ARSC HPC Users' Newsletter 313, April 8, 2005
ARSC Faculty Camp 2005
Faculty Camp teaches skills ranging from programming and data visualization to collaborative environments. It is a series of seminars and hands-on experiences presented by ARSC staff, UAF/ARSC Joint Faculty, and current ARSC users. "Camp" commences on August 1st, and runs for three weeks.
All ARSC users are invited to apply, but Faculty Camp is geared toward UA affiliated faculty and researchers. Applicants must submit a description of the skills they want to develop and a project (using ARSC resources) they intend to pursue. The application deadline is May 18th. If you're interested, you'll find more information at:
Also, we encourage you to attend the Faculty Camp Informational Meeting (refreshments will be provided!):
Tues. April 26, 1-2pm, West Ridge Research Building (WRRB) room 103
New Training Opportunities
ARSC welcomes Simone Sbaraglia from IBM's Advanced Computing Technology Center (ATCT) to teach several classes on IBM performance analysis tools. All users are encouraged to attend and/or schedule one-on-one time.

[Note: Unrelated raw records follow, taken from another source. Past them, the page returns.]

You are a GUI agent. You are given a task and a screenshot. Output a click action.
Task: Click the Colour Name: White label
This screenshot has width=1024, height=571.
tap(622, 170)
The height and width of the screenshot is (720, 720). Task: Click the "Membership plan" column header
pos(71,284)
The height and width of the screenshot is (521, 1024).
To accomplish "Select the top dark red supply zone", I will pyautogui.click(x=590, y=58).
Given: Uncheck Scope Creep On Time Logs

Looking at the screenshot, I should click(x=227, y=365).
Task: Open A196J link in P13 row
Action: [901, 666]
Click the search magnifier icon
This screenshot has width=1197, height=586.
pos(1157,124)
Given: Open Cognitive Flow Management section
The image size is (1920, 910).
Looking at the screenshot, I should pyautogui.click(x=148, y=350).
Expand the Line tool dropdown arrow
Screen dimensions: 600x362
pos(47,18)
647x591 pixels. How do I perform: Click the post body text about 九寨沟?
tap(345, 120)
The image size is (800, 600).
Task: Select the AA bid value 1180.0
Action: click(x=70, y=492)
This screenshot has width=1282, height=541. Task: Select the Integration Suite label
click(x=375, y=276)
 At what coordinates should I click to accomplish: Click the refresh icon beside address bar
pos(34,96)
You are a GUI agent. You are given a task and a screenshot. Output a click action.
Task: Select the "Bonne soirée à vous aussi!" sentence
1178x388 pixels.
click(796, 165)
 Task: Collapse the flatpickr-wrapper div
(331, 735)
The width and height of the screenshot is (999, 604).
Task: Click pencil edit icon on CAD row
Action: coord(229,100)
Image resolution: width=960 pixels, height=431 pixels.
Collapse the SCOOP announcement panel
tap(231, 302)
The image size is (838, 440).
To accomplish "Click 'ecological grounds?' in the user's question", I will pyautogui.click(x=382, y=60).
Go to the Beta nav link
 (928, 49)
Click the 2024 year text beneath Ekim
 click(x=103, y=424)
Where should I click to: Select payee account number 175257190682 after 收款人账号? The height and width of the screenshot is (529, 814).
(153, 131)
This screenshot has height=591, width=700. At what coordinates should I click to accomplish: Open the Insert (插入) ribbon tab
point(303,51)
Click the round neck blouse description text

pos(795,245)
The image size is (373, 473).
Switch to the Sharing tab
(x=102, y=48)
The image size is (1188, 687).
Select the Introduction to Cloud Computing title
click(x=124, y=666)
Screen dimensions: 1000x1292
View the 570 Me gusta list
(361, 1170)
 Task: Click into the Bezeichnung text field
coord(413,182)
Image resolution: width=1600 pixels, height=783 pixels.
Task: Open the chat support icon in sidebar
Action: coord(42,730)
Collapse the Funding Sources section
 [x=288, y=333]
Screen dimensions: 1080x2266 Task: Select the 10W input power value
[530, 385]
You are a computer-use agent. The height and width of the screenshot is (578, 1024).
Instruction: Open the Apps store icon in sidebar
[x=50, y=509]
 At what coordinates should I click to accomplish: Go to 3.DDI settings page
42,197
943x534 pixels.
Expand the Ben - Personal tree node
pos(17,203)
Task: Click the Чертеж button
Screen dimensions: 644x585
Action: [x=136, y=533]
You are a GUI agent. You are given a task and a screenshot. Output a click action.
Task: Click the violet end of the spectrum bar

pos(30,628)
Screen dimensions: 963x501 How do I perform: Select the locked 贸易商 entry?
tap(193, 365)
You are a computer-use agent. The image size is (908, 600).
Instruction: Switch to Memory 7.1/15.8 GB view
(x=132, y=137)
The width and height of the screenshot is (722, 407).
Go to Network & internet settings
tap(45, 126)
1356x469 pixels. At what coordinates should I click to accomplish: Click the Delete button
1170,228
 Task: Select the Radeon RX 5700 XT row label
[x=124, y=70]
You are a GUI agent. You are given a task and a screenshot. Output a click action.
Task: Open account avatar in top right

All three classes are scheduled for: ==================================== Time: 9:00 am - Noon Location: West Ridge Research building (WRRB), Room 009 Topics: ==================================== Monday Apr. 18: "HPC Toolkit" Tuesday Apr. 19: "Sigma: An Infrastructure for Performance Analysis using Symbolic Specification" Wednesday Apr. 20: "Totalview Tutorial"
For complete course descriptions, see:
Simone will also be available to discuss performance analysis and optimization techniques with individual users. For more information on the classes or to schedule a consultation, email Tom Logan or call him at: 907-450-8624.
IBM XLF: Floating Point Exceptions and Traps
The IBM XL Fortran compiler allows floating point exception traps to be enabled using the flag "-qflttrap". When a specified floating point exception is detected, a trap signal (SIGTRAP) will be generated. By default this will cause the program to core dump, however the compiler flag "-qsigtrap" allows this behavior to be altered.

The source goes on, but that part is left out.